_Document_
Oats feature heavily in Scottish cooking and being a big fan of oats I jumped at the chance to try this dish of oat crusted seafood in the little seaside village of Cromarty. The oats were finely ground and seasoned and provided the perfect nutty tasting crust to the super fresh local seafood - scallops, octopus, mussels and salmon. Again, quite a simple dish but so tasty and delicious. I will be stealing the oat crust idea for a dish of my own very soon - it is a great super tasty alternative to breadcrumbs and makes the crust super crispy. Yum!




Back to The Priory for afternoon tea and a selection of Scottish shortbread, scones, caramels and my favourite - meringues! These meringues were to die for - sandwiched between a layer of freshly whipped cream, they were all I wanted with my pot of tea. The other selections didn't stand a chance, so I can't tell you what they were like!! Those meringues took me to my happy place.



I love a terrine and this game terrine really hit the spot. Made with venison and rabbit, served with hot toast and a housemade beetroot relish, this was perfect washed down with a pint of ale at the Plockton Pub. Does anyone remember the wonderful series "Hamish Macbeth" ? Well it was filmed in the picturesque village of Plockton, which can now add a pretty fabulous terrine to its attractions.



Still at the Plockton Pub - it was cold and windy outside, but this salmon and haddock pie warmed the cockles of my heart. Served with a creamy mustard and herb sauce and a breadcrumb crust, it was comfort food personified. The fish was a mixture of fresh fillets and a touch of smoked haddock, which really took the flavour to another level. It was rich and tasty and the fish was cooked just right.


A change of location now - off to the cobbled streets of Edinburgh for their version of a seafood platter. More like what I would call a chowder - Salmon, mussels, scallops and prawns served with a dash of cream, horseradish and crusty bread. It was big on flavour and once again the seafood was superb - clean, fresh tasting and perfectly cooked.

_Exercise requirements_
a: Reproduce the Scottish dishes piece word for word, everything from "Oats feature heavily" down to "super crispy. Yum!".
b: In the Scottish dishes piece, list every type of seafood named as going into the oat-crusted dish eaten in Cromarty.
c: Write the next passage of the Scottish dishes piece, starting after its final sentence.
The listing below comes from a separate source unrelated to the Scottish dishes piece.

_Data provided_
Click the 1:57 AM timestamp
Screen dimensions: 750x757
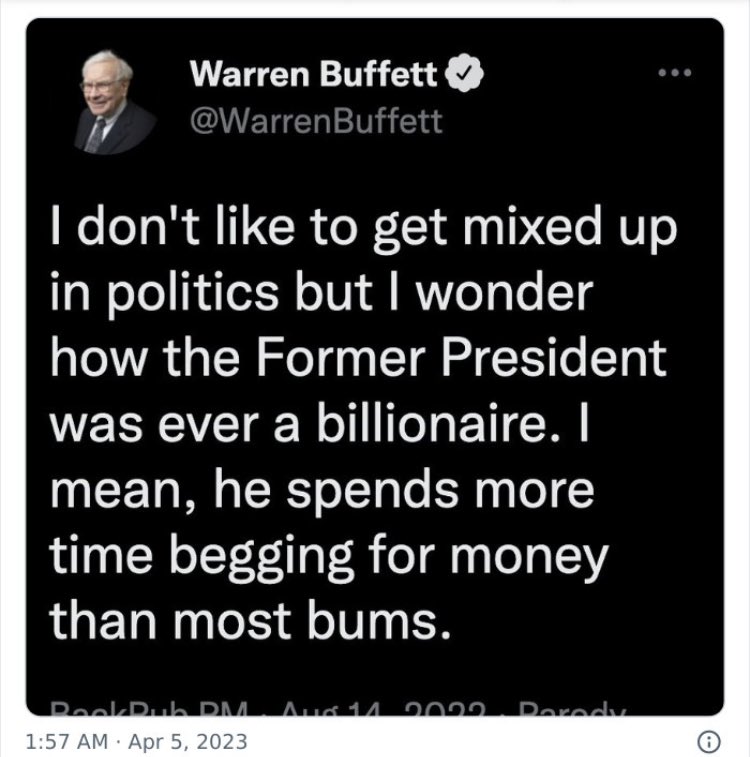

_Task-by-task outputs_
a:
Oats feature heavily in Scottish cooking and being a big fan of oats I jumped at the chance to try this dish of oat crusted seafood in the little seaside village of Cromarty. The oats were finely ground and seasoned and provided the perfect nutty tasting crust to the super fresh local seafood - scallops, octopus, mussels and salmon. Again, quite a simple dish but so tasty and delicious. I will be stealing the oat crust idea for a dish of my own very soon - it is a great super tasty alternative to breadcrumbs and makes the crust super crispy. Yum!

b: scallops, octopus, mussels, salmon

c:
My love affair with game was indulged in this superb venison pate, flavoured with juniper berries and served with oatcakes, spiced red cabbage and fresh redcurrants. This dish came from a little cafe/restaurant in the village of Cromarty (where you will recall I also enjoyed the fantastic oat crusted seafood) This pate was rich and velvety, with the herbal aromatics of the juniper complimenting the venison beautifully. Teamed with the tart burst of the fresh redcurrants and the nuttiness and texture of the oats, it really was a taste sensation.



So ends the first installment of my favourite Scottish food experiences - there were a whole lot more, which I will share with you all soon in Scottish Food Fancies II. Scotland is indeed proving to be bonny. And not a deep fried Mars Bar in sight.

*****

Wednesday, June 9, 2010

Food! Glorious food! - London

Tea with the Queen??
Me outside Buckingham Palace -
HRH was in residence and I didn't even get so much as an Iced Vo-Vo!

When I announced that I was going to spend a few days in London on the way up to Scotland, and that I was looking forward to checking out the food there, a lot of people gasped, clutched their pearls and warned me of the supposed horrors of British cuisine. Lots of people seemed to have tales of either how hideous the food was, or how expensive - or both - and I was regaled with lurid stories of "Chippies" (purveyors of all things fried) , vats of rancid cooking oil, stodgy, bland gluey concoctions, grey mince and soggy cabbage. I certainly arrived in Old Blighty with low expectations. Whilst I had no intention of hitting the posh end of town and sampling the really high end establishments (budget was a factor, so there were definitely no Michelin stars on my horizon!) being a first time visitor I didn't know what lay between a degustation menu at Claridges and a deep fried Mars Bar at the local Chippie. I have to say that I was delighted to find a whole range of well priced, frankly delicious options.

The myth of British food being mad, bad and dangerous to know was blown out of the water for this culinary traveller. I didn't eat a bad meal the whole time and was impressed with the range of fresh ingredients available and the accessability of good quality food at reasonable cost. Like anywhere, the second you find yourself amongst the tourist traps, you know that your chances of finding anything decent to eat drop dramatically. In my opinion, if you eat at a place less than a couple of kilometers away from a famous landmark/monument/tourist spot , you get what you deserve - which will in all probability be something mass produced, overpriced and disappointing. My top foodie travel tip would be - observe where the tourists are heading and then set your course in the opposite direction.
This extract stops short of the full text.